Murphy doubled down Wednesday on his order barring the administration from deporting immigrants to so-called third party countries without due process after alarming reports suggested the Trump administration was prepared to fly a new round of deportees to Libya imminently.

Judges warn Americans could be next

Across the country, judges grappling with due process concerns returned repeatedly to one central premise. If immigrants can be summarily labeled gang members or terrorists and deported, delivered to any country without warning, detained without a hearing or stripped of their ability to attend college in the United States, it could happen to U.S. citizens, too.

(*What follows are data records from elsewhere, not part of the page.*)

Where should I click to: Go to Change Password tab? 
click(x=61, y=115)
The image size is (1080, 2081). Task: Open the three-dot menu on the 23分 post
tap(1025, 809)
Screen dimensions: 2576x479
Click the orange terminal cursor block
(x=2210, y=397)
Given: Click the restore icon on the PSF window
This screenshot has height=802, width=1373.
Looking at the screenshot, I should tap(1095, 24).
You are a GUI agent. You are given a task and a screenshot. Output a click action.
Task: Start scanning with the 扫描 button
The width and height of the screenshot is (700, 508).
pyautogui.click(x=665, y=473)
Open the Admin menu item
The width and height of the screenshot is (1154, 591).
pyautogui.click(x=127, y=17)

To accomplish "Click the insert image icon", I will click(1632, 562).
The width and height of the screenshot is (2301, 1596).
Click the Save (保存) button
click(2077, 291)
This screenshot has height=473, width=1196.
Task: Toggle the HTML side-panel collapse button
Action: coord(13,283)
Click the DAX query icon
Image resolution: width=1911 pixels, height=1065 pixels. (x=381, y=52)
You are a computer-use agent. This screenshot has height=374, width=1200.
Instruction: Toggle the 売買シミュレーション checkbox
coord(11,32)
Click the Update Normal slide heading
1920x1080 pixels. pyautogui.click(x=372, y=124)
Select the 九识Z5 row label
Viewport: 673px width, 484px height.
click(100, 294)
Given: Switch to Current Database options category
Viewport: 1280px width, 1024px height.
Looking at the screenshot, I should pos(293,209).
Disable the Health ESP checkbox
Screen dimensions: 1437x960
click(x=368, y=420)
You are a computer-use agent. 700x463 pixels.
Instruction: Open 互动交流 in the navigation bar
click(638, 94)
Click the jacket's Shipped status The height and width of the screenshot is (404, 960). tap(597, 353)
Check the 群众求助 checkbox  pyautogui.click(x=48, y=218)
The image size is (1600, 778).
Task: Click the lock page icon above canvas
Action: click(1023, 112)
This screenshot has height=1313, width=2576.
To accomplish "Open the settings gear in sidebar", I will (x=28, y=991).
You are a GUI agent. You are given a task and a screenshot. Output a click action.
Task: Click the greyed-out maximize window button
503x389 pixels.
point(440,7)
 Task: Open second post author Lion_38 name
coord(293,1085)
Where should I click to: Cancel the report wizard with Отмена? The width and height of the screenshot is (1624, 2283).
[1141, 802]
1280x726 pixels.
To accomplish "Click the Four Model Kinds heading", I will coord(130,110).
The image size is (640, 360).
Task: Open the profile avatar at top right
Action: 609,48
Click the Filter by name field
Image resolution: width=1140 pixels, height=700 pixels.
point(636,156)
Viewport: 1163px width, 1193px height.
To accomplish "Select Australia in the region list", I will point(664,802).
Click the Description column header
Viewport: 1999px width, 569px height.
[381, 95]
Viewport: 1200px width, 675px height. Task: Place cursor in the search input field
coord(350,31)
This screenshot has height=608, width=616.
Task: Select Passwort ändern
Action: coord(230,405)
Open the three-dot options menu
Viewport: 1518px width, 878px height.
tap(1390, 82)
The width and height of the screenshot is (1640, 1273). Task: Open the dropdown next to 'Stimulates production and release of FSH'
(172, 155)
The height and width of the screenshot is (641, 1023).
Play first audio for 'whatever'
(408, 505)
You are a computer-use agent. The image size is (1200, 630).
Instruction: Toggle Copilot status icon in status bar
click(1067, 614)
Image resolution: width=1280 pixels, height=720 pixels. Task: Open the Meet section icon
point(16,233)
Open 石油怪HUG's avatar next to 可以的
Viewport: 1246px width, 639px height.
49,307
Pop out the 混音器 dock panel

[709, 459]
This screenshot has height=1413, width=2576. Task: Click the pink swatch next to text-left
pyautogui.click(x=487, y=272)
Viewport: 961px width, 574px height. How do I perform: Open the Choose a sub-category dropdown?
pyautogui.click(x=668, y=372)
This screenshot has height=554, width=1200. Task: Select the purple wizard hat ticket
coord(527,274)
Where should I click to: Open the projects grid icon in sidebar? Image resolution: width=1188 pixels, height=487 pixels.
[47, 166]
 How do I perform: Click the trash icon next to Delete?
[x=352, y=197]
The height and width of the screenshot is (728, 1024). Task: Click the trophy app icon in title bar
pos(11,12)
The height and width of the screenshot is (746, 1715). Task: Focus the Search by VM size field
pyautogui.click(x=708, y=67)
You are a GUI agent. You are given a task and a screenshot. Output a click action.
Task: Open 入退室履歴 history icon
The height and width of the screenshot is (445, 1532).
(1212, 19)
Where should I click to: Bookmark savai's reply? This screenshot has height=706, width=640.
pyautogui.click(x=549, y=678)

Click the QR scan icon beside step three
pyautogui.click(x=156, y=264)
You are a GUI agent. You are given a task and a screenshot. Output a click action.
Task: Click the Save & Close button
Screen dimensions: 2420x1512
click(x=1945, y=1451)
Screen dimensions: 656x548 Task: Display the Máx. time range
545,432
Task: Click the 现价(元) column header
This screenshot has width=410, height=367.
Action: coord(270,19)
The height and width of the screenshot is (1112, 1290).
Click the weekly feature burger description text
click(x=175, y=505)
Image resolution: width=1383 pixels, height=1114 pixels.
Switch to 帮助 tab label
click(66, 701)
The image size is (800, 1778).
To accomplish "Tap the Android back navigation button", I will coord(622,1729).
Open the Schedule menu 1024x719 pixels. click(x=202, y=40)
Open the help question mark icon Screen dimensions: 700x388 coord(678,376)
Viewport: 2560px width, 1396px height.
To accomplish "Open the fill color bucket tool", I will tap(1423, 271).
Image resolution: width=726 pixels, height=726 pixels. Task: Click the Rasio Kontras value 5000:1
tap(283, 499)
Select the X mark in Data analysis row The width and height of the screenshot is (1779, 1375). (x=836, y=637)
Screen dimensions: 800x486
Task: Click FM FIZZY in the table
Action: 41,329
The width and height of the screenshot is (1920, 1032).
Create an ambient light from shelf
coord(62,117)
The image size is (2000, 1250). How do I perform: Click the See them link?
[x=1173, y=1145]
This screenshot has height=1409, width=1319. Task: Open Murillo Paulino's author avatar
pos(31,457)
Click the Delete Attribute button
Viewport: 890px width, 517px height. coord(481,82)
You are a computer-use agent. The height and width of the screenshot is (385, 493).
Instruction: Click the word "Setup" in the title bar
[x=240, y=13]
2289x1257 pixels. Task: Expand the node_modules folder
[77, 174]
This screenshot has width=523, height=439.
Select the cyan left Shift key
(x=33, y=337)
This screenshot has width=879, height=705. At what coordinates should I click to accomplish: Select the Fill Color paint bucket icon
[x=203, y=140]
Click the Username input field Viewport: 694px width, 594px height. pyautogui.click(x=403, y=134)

“If the government contends that it has the ability to take someone it thinks is a noncitizen off the street without any process whatsoever — without any guarantee even that the person is who the government claims he is — then what is to stop the government from detaining someone who really is a citizen, even perhaps a sitting judge?” Vilardo wrote in the Ceesay case.

Wilkinson’s colleague on the 4th Circuit, Obama appointee Stephanie Thacker, agreed.

“If due process is of no moment,” she wrote, “what is stopping the Government from removing and refusing to return a lawful permanent resident or even a natural born citizen?”